How to Solve the Problem of Problem-Solving
The air smells deep fried. You’re walking a gauntlet of carnival booths. Each booth has someone yelling at you, telling you how to spend your money. Chances are, none of them will get your dollar.
Welcome to the world of content marketing.
In an age where the average person consumes 74+ gigabytes of media every day, every day is a carnival of content for your audience.
There’s too much information, too many offers. But you still need to hit your goals for the month.
So you follow the audience down the midway, calling and wheedling and hoping they give up and throw darts at balloons for $5 a pop…
… when all they want is to find the bathroom.
The Problem of Problems
The biggest hurdle facing content marketers today is the problem of problems: we have a problem understanding the problems that drive our customers.
Good marketers solve customer problems with their product.
Great marketers solve customer problems with their content.
Creating the Go-To Blog
That may seem like a bold statement, but consider your favorite business blogs. For me, that’s Buffer, CoSchedule, and Hubspot. These blogs (and so naturally, these companies) have my undying loyalty, because any time I have a problem in their area of expertise, I can rely on them for a solid, detailed solution.
I start my search for social media answers on Buffer. Got a question about blogging or content marketing? CoSchedule. Inbound marketing? Hubspot.
And given the traffic these blogs see, I know I’m not the only one. This is the kind of brand loyalty the Software as a Service market craves — and the kind you can create with the right content.
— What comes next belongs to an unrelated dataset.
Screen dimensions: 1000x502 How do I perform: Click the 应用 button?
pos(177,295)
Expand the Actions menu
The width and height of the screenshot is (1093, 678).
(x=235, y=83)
The key to creating content that attracts the right audience to your brand is to become a problem solver. What does that mean and how can you implement it in your own content?
Know Thyself
The first step to becoming a problem solver is to know yourself. What are your product’s strengths? What solution does your company provide? What are your employees passionate about? What is your audience passionate about?
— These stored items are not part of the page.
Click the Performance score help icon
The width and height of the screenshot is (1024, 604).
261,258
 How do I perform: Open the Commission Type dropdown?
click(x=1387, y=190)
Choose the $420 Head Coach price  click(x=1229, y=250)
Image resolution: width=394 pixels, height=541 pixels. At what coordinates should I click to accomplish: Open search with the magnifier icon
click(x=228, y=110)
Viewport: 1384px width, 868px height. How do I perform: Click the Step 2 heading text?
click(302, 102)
Until you have a solid brand and a firm understanding of the problems you can and wantto solve, your content runs the risk of coming across as trite.
Target a Need
Once you know who you are as a business, your next step is to go out and define the problem you are going to solve.
I think the CoSchedule Blog is an excellent example of this. CoSchedule offers an excellent editorial calendar plugin for WordPress.
Every time I have a question about blogging, I go to CoSchedule and chances are they have some ideas for me. I highlight this example for one particular reason: CoSchedule’s audience is “anyone with a blog.”
And yet they’re killing it.
(75k+ subscribers? Wouldn’t we all love to claim that list?)
Conventional wisdom would say that audience is too broad, but is it? Here’s how CoSchedule gets around the open-ended nature of their audience:
They target the need, not the person.
CoSchedule’s audience may range from entrepreneurs to authors to corporate content writers. But that doesn’t matter, because they come to CoSchedule because they want to make a good blog.
Instead of trying to target a job position or business type, try honing in on one single need, and build your content strategy from there.
For CoSchedule, this approach not only gives great reach for their content and product, but also means their posts are laser-focused towards solving problems. They have to be! The problem of creating a good blog is the linchpin of their content strategy. If they aren’t dedicated to solving that problem in every post, they’ll lose their audience.
Phrase the Problem as a Question
You know those days when the tech decides to simply not work, probably because it knows how much you need to get done? And you may or may not yell at your computer: “WHY WON’T YOU WORK, YOU PIECE OF SH*T?”
Your question just (colorfully) described your problem: my technology isn’t working and I need to find out how to fix it.
Humans love to ask and answer questions.
So when you’re defining your problem, try phrasing it as a question. You’ll find it a lot easier to start building content that solves the problem when you have a clear question to guide you.
The Keys to Becoming a Problem Solver in Your Content
To summarize the key actions you must take to become a problem solver in your content…
#1. Know Who You Are — as a blogger, as a business, as a person. You won’t be able to solve problems until you know yourself, and are firmly grounded in your strengths.
#2. Define the Problems You Can Solve. The world has a lot of problems. If you don’t pick one, define it, and hone in on the one problem you can solve, chances are you won’t offer any meaningful help to anyone.
#3. Target needs. Once you’ve defined the problems your company is capable of solving, use that knowledge to hone in on related and sub-needs that your content can meet. Use this to define and target your audience.
#4. Ask Questions. Do yourself and your content team a big favor by turning your Defined Problem and Audience Needs into a question or series of questions that will guide your content.
Just Do It
I know from experience that the hardest part of writing is getting started. So what can you do to start implementing these ideas in your own writing?
First, take some time to work through each of the 4 key steps above. Write these out in a journal, a Word doc, an Excel spreadsheet, a mindmap — whatever floats your boat. The most important part is that you write them down.
Think of each of these steps as a goal — the four corner puzzle pieces that frame a content strategy based on solving problems. No matter how you start, I highly recommend refining your notes into a document that you can keep nearby when you write.
Then, start writing. Start putting these principles into practice, and fleshing them out to work for your business.